そして私が6つ目となるアパートの駐車場に到着し、車から降りると狸の置物は最早開き直っているかのような口調で話し始めた。「正直に申しますと、このアパートはあまりお勧めいたしません。駅までの距離は車で10分ほど、徒歩で行ける距離にコンビニもあるのですが、とにかく分かり辛いのです……」「分かり辛い?」私は無意識に狸の置物の言葉を反芻していた。「はい。分かり辛いのです。今我々の立っている駐車場の正面に見える、この白い外壁のアパートは今回ご案内するアパートではないのです。この白いアパートの道路を挟んで斜め向かいの茶色い壁面のアパートが今回紹介するアパートとなります」私は狸の置物が指さす方に目をやると、確かにそこには茶色い壁面のアパートが建っていた。「この白いアパートと向こうの茶色いアパートは少し前までは、別々の大家の物でした。しかし昨年、茶色いアパートが売りに出され、この白いアパートの大家が買い取ったのです。しかし、それには紆余曲折あり、茶色いアパートの駐車場の土地は買わなかったのです。そのため元からあった白いアパートの駐車場を少し整備し直し、駐車台数を茶色いアパートの分も増やしました。そのため、茶色いアパートの住民は、不便ですが駐車場から少し歩かないといけないのです」「茶色いアパートのもともとの駐車場はどうなったのですか?」私の疑問には狸の置物は答えず、まあ直接見てください。と短く答え先導し歩き始めた。

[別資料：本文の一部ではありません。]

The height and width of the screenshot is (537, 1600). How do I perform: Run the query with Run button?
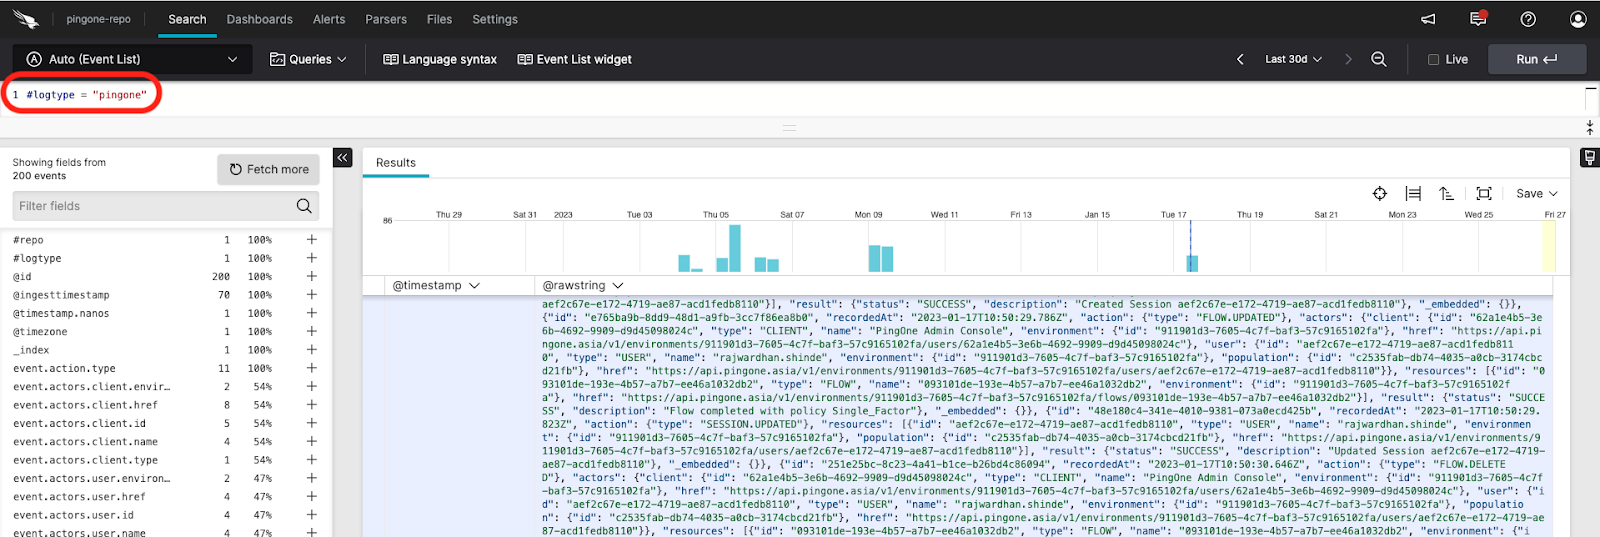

「これは驚いたな……」私は元駐車場であったらしい場所を見て、そんな素直な感想を述べた。見るとそこには、貨物列車で使用させるような形のコンテナが、まるでタイヤを外された車のようにきれいに駐車されていた。これでは他の車やスクーターが停まるスペースはない。「貸し倉庫となっています。そのため、アパートに住んでいない人間の往来もあるため人気がないのです。それに先ほどお話した、この場所が分かり辛い理由のひとつ目です。そして二つ目としまして、一応アパートの看板もあるのですが、この貸し倉庫の影となって役目を果たしておりません」狸の置物はそういうと歩き出し、貸し倉庫の裏に私を案内した。なるほど、確かに貸し倉庫の影に隠れ、せっかくの新品の倉庫も意味を成していなかった。

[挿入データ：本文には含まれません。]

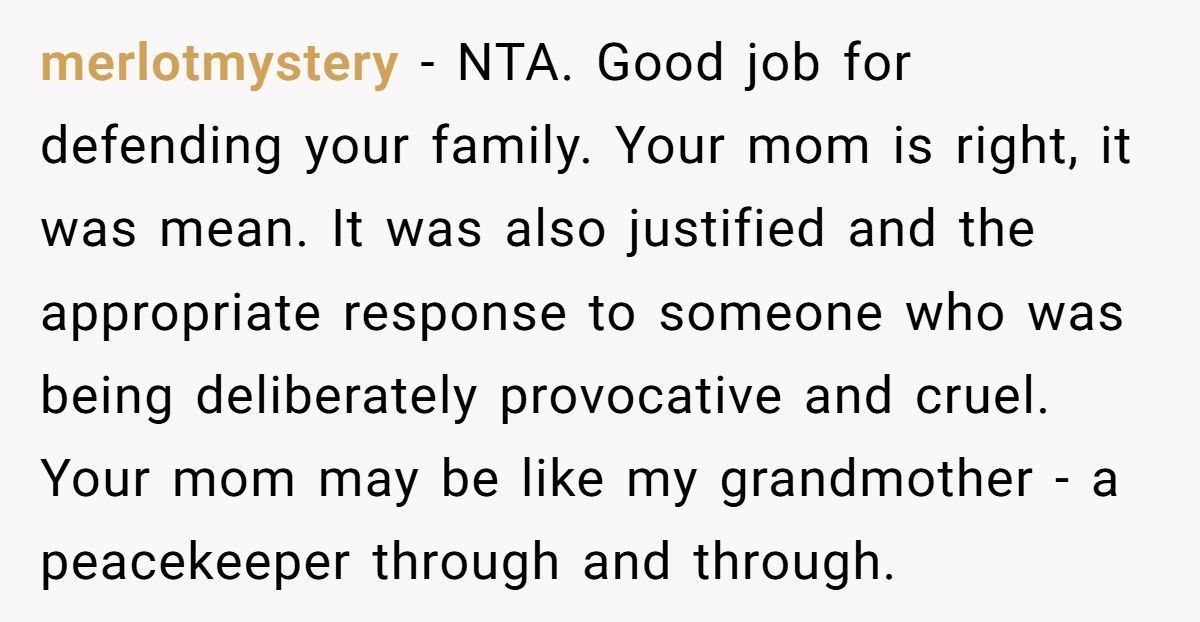Place cursor on the word "response"
The height and width of the screenshot is (622, 1200).
click(x=455, y=314)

「そして、これが最後にして一番の問題なのですが……。実はこのアパート、今現在のナビでは検索候補に出てきません。このアパートの売却後、名称変更がされたのですが今現在は前のアパート名でのみ検索候補に出てきます。警察に名称変更届を行っているのは間違いありませんので、この問題はいずれ解決するとは思うのですが———」「是非、内見をさせてください」私は今日一番の笑顔で狸の置物に告げた。「え?」狸の置物は実にそれらしく目を丸く見開き、私の顔を眺めていた。

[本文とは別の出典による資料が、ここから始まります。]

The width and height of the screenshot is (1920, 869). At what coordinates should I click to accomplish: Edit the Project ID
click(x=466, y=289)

引っ越し当日、茶色いアパートの一室にて私は荷解きを行いながら、実に賢い選択をしたことに内心ほくそ笑んでいた。(そろそろ電話でも来るのではないか?) 私の内心を読み取ったのか、リビングのテーブルに置いていた携帯が鳴りだした。私は笑いださないように平静を装い、怒りを滲ませているような声で電話に出た。「はい。———いや、いつまで待たせるんですか?もう1時間近く待っているんですよ?———いいえ、違います。私のアパートは白い壁じゃありません。————もちろん看板もありますよ。———わかりました、外に出て待っています。———勿論です。チラシに書いてある通り、30分以内に配達していないので、代金はお支払いしませんよ!」私は電話を切ると、急いでアパートの外に出て宅配ピザを迎えに行くことにした。やはり私は天才である。この方法で他のピザ屋も当分の間は無料で食べ続けることができるのだから。